BRISTOL — Susan Briner looked at photos of the destruction from the tornadoes that hit Elkhart County 49 years ago on Palm Sunday, April 11, 1965.
The photos and newspaper accounts from The Goshen News, The Elkhart Truth and South Bend Tribune were on display at the Elkhart County Historical Museum in Bristol.
Briner attended a Palm Sunday Remembrance event Sunday afternoon.
“We lived at Midway Trailer Court in Dunlap and we lost our home,” Briner said. “If we were at home, we’d be dead. I have no doubt about that.”
The tornadoes destroyed the trailer court.
“Things can be replaced and people can’t. I’m thankful we were OK,” Briner said. “My son Michael (Worgan) was 6 months old at the time. We found two pairs of his pants and they were filled with tiny little holes like sand had got them. That was an interesting time.”
Museum Curator of Education Patrick McGuire had a moment of silence for the residents of Elkhart County who died in the tornadoes on Palm Sunday.
He shared with the audience that Elkhart County was among the hardest hit during the storms and the tornadoes were rated at a F4 scale, which meant the winds were clocked at 207 to 260 miles per hour.
McGuire said that 11 days after the tornadoes happened, a plastic bottle with a Goshen address on the label was found 60 miles away in Sturgis, Mich.

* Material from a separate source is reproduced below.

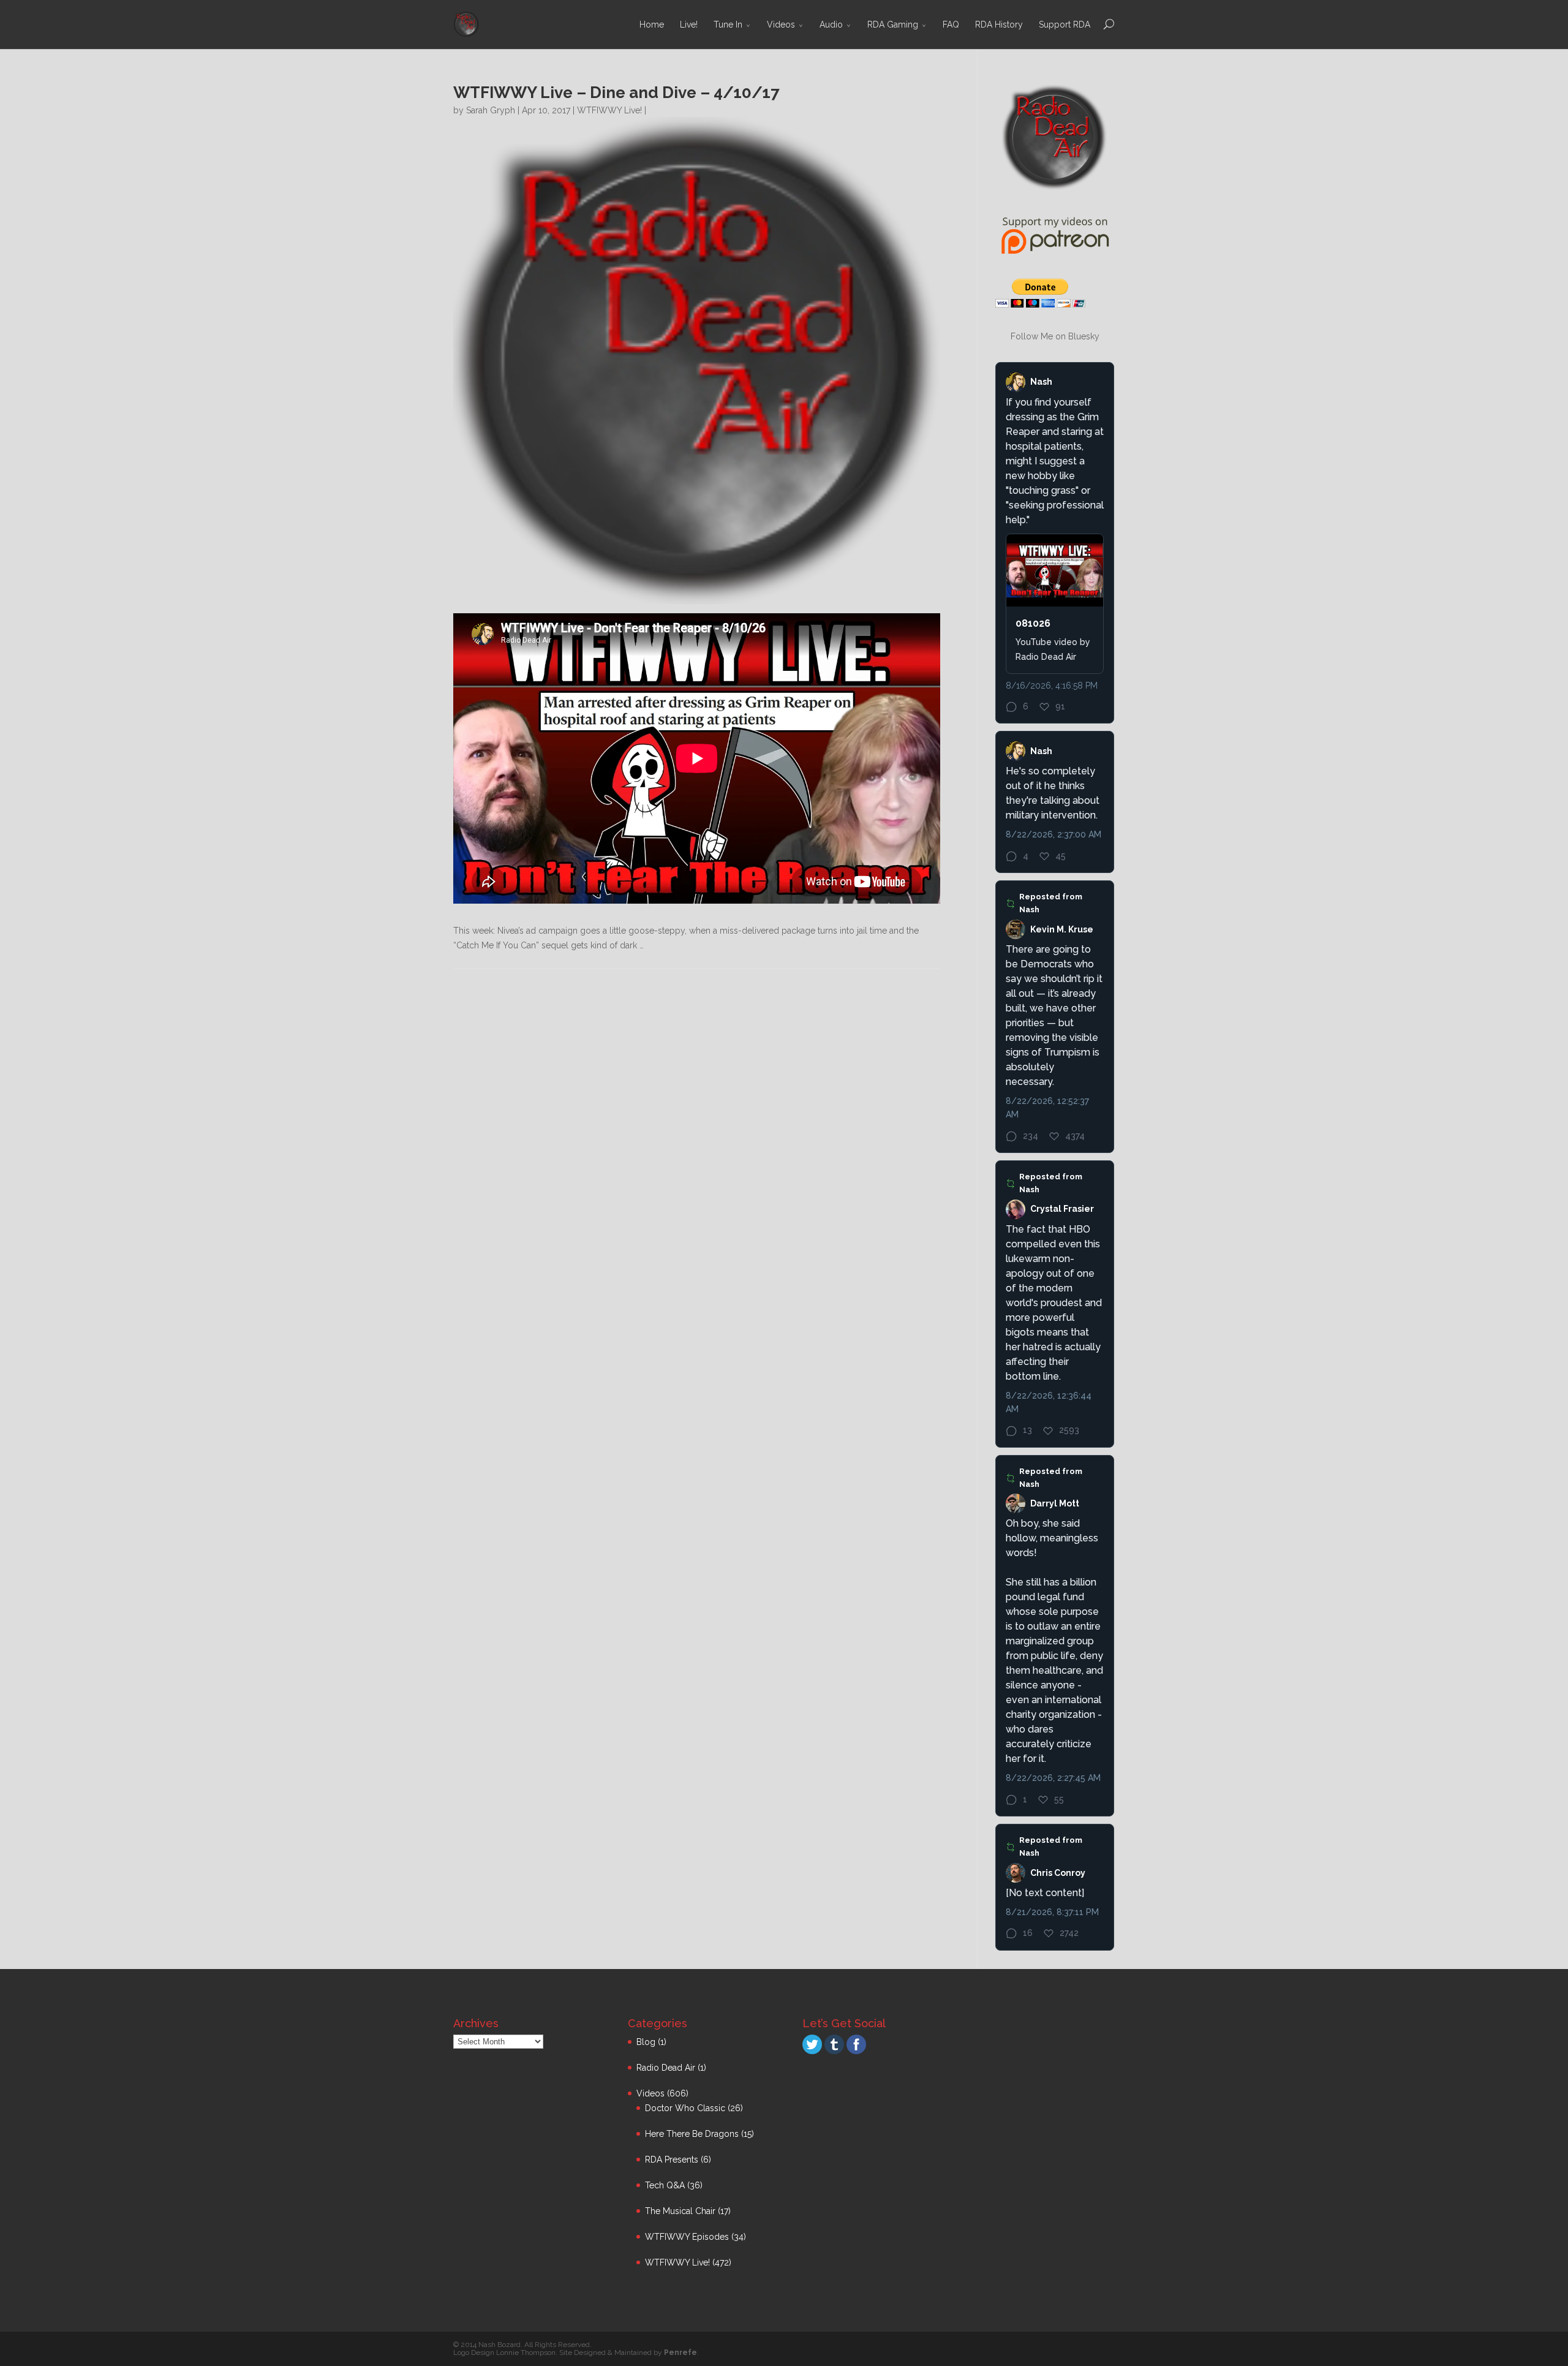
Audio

“It was the first warm day of spring, a rather warm day and it wasn’t until 6 p.m. when the first warnings came out and the tornadoes hit near Wakarusa at 6:15 p.m. and ended near Middlebury,” McGuire said. “It destroyed Midway Restaurant that was at the intersection of U.S. 20 and Ind. 15. The only things that remained standing were the stools that people sat on (inside the restaurant). It shows the craziness of the tornadoes.”